In der Praxis: 5 Anwendungsbeispiele von künstlicher Intelligenz in Flugobjekten

Next Big Think Juni 15, 2020

Es ist einer dieser verregneten Sonntage, an denen man nur ungern das Haus verlässt. Sie haben es sich auf der Couch gemütlich gemacht und einen Film ausgesucht. Jetzt fehlt eigentlich nur noch eins: Pizza. Mit ein paar Klicks ist ihre Sonntagsversorgung bestellt. Mit surrenden Propellern kommt Ihre Margherita 30 Minuten später angeflogen. Eine Drohne stellt Ihre Bestellung an Ihrer Türschwelle ab und schickt Ihnen eine Nachricht auf Ihr Smartphone: “Ihre Pizza ist da!”  Sie eilen zur Tür, doch ihr fliegender Lieferjunge ist bereits auf einer neuen Pizza-Mission. Drohnen-Lieferservices und weitere Einsatzgebiete von unbemannten Fluggeräten werden auf der ganzen Welt getestet. Die autonomen Systeme basieren auf künstlicher Intelligenz (KI) und könnten die Luftfahrt nachhaltig verändern.

Quadrocopter-Lieferboten

Die Pizzalieferung per Drohne ist gar nicht so weit hergeholt: In Großbritannien testet die amerikanische Pizzakette Dominos die Lieferung mit Quadrocoptern. Quadrocopter sind Schwebeplattformen mit vier in einem Quadrat angeordneten Rotoren, die senkrecht starten. Das Modell der Schnellrestaurantkette heißt “DomiCopter”. In Großbritannien dürfen Fluggeräte, die nicht höher als 126 Meter fliegen, ohne Flugerlaubnis starten. Die Rahmenbedingungen für die Lieferdrohne wären also gegeben. Bisher ist der Drohnen-Lieferjunge jedoch in der Testphase und der tatsächliche Dauerbetrieb noch nicht angedacht.

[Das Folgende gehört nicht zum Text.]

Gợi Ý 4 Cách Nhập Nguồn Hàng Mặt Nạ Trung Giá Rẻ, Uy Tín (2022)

Auch in Deutschland gibt es ein erstes Testprojekt: den Dönercopter in Freiburg. Der Döner wird beim Lieblingsladen per App bestellt und bezahlt und von einer Drohne ausgeliefert. Auch hier will man vorerst mit menschlichem Steuermann arbeiten. In Deutschland ist die Rechtslage hinsichtlich der Flugerlaubnis jedoch etwas komplizierter als im Vereinigten Königreich. Daher müssen wir auf die autonome Lieferservice-Drohne wohl noch etwas warten.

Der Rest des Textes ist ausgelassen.